Based on cumulative evidence about the prevalence of moderate retinopathy in diverse populations, the committee suggested that a cut point ≥6.5% would be appropriate for the diagnosis of diabetes. The report acknowledged that “this cut point should not be construed as an absolute dividing line between normal glycemia and diabetes; however, the A1c level of 6.5% is sufficiently sensitive and specific to identify individuals who are at risk for developing retinopathy and who should be diagnosed as diabetic.” Nathan elaborated on this point. “Glucose impairment runs on a continuum, making selection of a specific value where diabetes risk begins somewhat arbitrary. However, those persons whose A1c levels are close to the 6.5% diagnostic level are clearly at higher risk,” he said. The diagnosis should be confirmed with a repeat HbA1c test, unless the patient is symptomatic with plasma glucose levels >200 mg/dL (>11.1 mmol/L).
The committee acknowledged that in certain parts of the world where the HbA1c assay is not in common use, clinicians should continue to use FPG or OGTT to diagnose the disease. The HbA1c test also may not be appropriate for certain populations, including patients with hemoglobin traits like HbS and HbC, and those with conditions that impact red cell turnover, such as hemolytic anemia, chronic malaria, or blood transfusions.
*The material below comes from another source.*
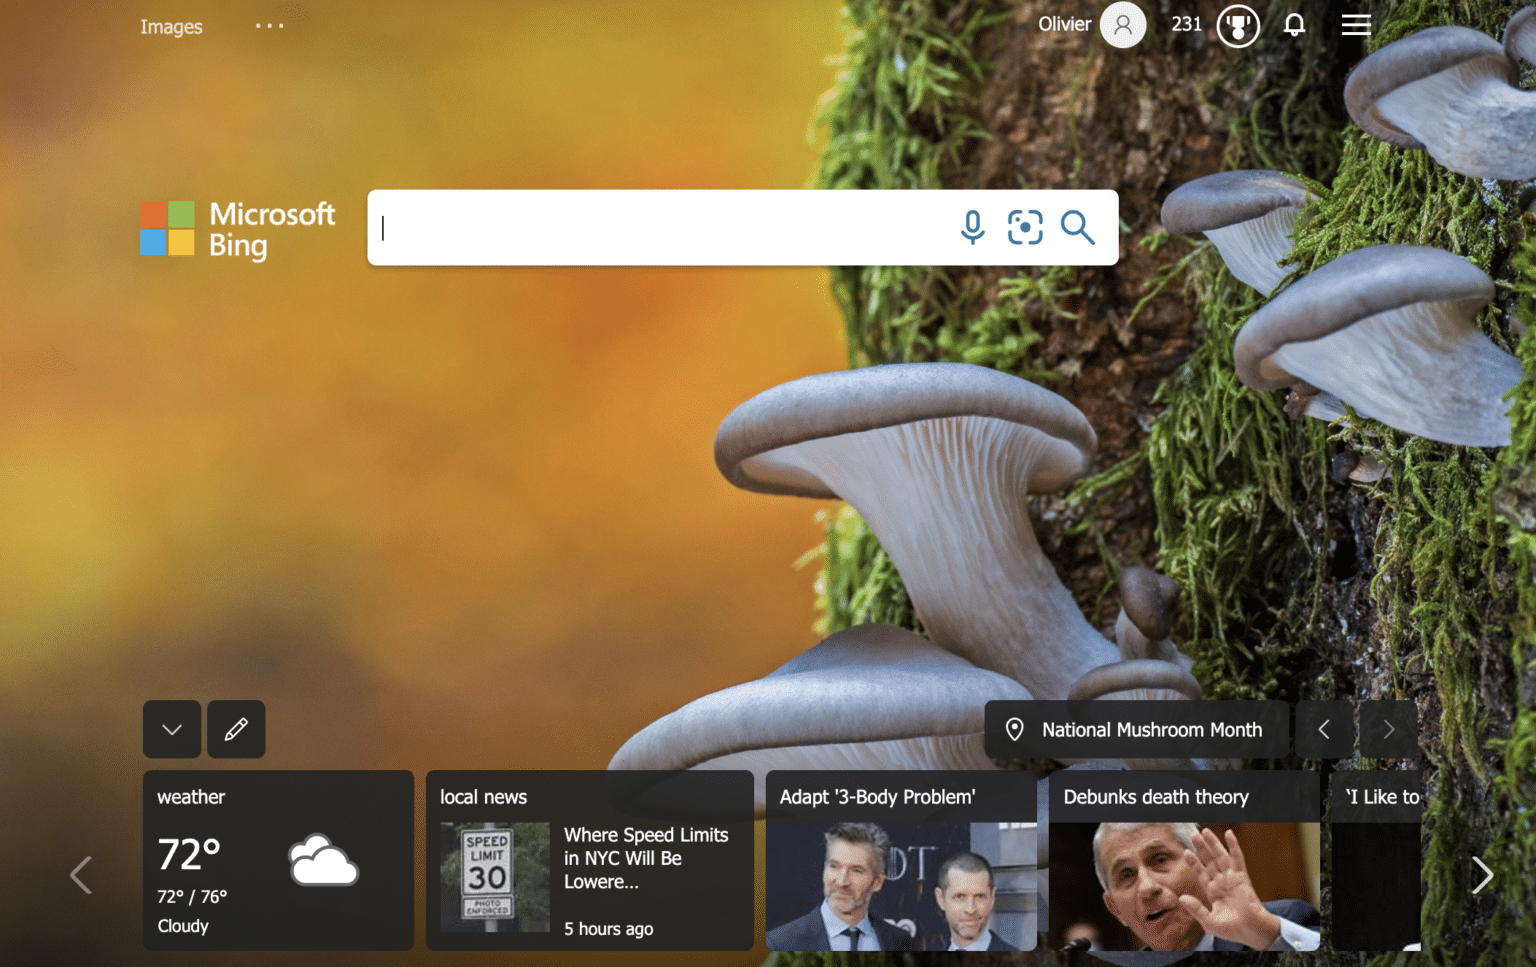Edit the news feed with the pencil icon

[x=236, y=729]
The committee emphasized that HbA1c tests to diagnose diabetes should be performed on clinical laboratory equipment, as point-of-care technologies have not yet been proven to be sufficiently accurate or precise for this purpose.
The committee hopes the report will spur the diabetes community and professional organizations to consider use of the HbA1c in diagnosing diabetes. The ADA endorsed the principle of using HbA1c as a diagnostic test and plans to establish a task force to explore the report’s implications, including how best to implement the recommendations.
CLN reported on the controversy surrounding the concept of using A1c for diagnosing diabetes in December at this link. The new report is available on the ADA website.